- How to complete this task:
Of the entries below, return exactly those lines that fall between the one containing "Give the response a thumbs up" and the one containing "Open the 'player", the two end lines included.
[[ Record excerpts open ]]
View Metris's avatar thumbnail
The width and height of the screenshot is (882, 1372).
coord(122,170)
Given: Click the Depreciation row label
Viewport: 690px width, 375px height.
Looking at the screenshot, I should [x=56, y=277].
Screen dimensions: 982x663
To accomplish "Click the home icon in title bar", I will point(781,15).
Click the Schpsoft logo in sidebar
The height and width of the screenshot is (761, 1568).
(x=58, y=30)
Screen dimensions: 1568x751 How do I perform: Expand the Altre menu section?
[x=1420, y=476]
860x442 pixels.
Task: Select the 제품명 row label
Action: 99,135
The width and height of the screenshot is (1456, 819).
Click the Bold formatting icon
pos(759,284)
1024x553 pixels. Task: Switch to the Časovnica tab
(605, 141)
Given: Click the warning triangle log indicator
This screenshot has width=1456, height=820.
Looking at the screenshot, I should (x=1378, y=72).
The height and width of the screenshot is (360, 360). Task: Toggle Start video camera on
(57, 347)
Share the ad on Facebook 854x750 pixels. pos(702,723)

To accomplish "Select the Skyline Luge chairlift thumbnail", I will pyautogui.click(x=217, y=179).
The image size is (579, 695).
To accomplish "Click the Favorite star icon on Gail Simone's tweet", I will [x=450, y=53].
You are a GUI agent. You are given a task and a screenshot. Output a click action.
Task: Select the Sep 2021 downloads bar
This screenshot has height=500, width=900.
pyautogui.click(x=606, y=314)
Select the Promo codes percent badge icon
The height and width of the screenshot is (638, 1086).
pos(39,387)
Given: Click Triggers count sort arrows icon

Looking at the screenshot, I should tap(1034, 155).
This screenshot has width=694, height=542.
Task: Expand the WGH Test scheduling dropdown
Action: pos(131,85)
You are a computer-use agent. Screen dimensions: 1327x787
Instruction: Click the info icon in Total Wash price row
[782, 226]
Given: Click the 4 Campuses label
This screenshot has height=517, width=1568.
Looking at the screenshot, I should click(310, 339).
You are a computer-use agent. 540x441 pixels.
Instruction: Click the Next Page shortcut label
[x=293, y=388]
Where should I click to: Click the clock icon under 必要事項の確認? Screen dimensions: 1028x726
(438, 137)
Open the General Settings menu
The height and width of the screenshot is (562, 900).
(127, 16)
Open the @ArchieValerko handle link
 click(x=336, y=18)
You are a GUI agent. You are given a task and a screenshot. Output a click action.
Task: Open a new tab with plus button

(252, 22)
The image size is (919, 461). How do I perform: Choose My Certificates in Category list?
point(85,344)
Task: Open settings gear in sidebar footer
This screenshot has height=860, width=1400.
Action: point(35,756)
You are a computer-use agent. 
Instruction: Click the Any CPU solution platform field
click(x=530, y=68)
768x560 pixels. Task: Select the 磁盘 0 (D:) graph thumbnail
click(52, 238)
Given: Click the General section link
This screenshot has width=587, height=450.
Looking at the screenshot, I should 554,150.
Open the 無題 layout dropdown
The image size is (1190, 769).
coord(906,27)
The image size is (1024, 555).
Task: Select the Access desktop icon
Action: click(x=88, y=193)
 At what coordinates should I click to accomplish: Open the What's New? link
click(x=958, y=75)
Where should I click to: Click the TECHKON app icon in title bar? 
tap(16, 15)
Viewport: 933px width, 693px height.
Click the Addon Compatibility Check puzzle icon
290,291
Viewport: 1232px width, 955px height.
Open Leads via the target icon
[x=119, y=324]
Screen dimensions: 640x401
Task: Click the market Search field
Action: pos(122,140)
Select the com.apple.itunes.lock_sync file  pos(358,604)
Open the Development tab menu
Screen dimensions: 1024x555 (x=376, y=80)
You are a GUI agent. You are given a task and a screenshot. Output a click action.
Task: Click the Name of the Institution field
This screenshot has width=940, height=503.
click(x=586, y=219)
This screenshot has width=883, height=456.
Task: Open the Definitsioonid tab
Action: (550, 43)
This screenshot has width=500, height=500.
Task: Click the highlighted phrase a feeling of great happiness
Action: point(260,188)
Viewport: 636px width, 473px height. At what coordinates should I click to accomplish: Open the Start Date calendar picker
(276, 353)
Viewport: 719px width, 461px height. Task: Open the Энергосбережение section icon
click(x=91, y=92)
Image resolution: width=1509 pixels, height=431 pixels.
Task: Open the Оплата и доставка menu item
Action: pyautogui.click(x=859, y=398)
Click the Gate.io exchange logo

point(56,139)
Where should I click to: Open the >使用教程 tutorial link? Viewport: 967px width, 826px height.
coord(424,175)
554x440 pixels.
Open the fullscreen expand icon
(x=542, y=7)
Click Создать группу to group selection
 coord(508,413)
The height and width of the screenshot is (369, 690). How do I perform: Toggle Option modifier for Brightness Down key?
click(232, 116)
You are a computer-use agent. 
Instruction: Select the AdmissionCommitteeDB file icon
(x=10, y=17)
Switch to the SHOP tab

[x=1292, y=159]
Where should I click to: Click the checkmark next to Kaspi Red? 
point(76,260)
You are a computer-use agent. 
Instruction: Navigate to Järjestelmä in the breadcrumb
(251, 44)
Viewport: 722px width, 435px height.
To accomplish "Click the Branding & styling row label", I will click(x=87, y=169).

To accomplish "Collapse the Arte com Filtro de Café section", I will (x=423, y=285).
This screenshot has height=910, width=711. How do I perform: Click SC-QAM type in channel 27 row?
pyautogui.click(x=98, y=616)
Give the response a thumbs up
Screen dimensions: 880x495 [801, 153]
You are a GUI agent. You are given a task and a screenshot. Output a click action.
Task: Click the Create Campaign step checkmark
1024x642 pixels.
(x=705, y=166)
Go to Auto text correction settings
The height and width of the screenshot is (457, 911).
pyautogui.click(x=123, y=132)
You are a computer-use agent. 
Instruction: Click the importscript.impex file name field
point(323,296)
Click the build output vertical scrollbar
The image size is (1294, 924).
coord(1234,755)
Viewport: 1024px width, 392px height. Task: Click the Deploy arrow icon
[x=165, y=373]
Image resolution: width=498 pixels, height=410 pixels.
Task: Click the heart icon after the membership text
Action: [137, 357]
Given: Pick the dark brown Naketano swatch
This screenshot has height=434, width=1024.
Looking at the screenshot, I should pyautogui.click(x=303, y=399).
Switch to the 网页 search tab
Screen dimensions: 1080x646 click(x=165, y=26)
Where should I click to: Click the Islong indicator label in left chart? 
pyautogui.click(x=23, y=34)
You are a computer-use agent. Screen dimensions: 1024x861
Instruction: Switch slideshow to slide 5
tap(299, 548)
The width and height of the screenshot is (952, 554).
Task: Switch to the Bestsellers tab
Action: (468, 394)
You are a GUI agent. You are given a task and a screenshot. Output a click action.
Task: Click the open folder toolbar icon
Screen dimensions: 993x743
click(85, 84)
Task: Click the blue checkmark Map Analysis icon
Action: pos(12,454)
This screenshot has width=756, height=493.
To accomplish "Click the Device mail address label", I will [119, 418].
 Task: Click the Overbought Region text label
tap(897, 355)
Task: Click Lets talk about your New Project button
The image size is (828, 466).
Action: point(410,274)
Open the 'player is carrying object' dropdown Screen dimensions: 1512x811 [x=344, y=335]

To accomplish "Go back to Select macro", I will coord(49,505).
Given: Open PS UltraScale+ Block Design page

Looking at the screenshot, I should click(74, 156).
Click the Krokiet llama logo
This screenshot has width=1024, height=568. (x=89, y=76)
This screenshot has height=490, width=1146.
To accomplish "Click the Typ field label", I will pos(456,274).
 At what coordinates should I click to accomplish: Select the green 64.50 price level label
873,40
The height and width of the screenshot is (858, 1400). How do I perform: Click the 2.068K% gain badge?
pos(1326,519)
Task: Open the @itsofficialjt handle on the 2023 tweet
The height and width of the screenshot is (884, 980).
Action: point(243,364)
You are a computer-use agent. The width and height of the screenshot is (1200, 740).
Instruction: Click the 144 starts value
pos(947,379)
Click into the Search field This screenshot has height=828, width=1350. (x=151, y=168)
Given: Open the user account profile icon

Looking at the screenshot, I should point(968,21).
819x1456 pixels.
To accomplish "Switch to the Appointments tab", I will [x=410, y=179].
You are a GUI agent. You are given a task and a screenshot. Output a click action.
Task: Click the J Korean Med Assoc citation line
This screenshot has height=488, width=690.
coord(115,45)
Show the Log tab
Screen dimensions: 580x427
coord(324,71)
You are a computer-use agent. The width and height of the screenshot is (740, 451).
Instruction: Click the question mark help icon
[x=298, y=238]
[[ Record excerpts closed ]]
- Written solution:
Give the response a thumbs up
Screen dimensions: 880x495 [801, 153]
You are a GUI agent. You are given a task and a screenshot. Output a click action.
Task: Click the Create Campaign step checkmark
1024x642 pixels.
(x=705, y=166)
Go to Auto text correction settings
The height and width of the screenshot is (457, 911).
pyautogui.click(x=123, y=132)
You are a computer-use agent. 
Instruction: Click the importscript.impex file name field
point(323,296)
Click the build output vertical scrollbar
The image size is (1294, 924).
coord(1234,755)
Viewport: 1024px width, 392px height. Task: Click the Deploy arrow icon
[x=165, y=373]
Image resolution: width=498 pixels, height=410 pixels.
Task: Click the heart icon after the membership text
Action: [137, 357]
Given: Pick the dark brown Naketano swatch
This screenshot has height=434, width=1024.
Looking at the screenshot, I should pyautogui.click(x=303, y=399).
Switch to the 网页 search tab
Screen dimensions: 1080x646 click(x=165, y=26)
Where should I click to: Click the Islong indicator label in left chart? 
pyautogui.click(x=23, y=34)
You are a computer-use agent. Screen dimensions: 1024x861
Instruction: Switch slideshow to slide 5
tap(299, 548)
The width and height of the screenshot is (952, 554).
Task: Switch to the Bestsellers tab
Action: (468, 394)
You are a GUI agent. You are given a task and a screenshot. Output a click action.
Task: Click the open folder toolbar icon
Screen dimensions: 993x743
click(85, 84)
Task: Click the blue checkmark Map Analysis icon
Action: pos(12,454)
This screenshot has width=756, height=493.
To accomplish "Click the Device mail address label", I will [119, 418].
 Task: Click the Overbought Region text label
tap(897, 355)
Task: Click Lets talk about your New Project button
The image size is (828, 466).
Action: point(410,274)
Open the 'player is carrying object' dropdown Screen dimensions: 1512x811 [x=344, y=335]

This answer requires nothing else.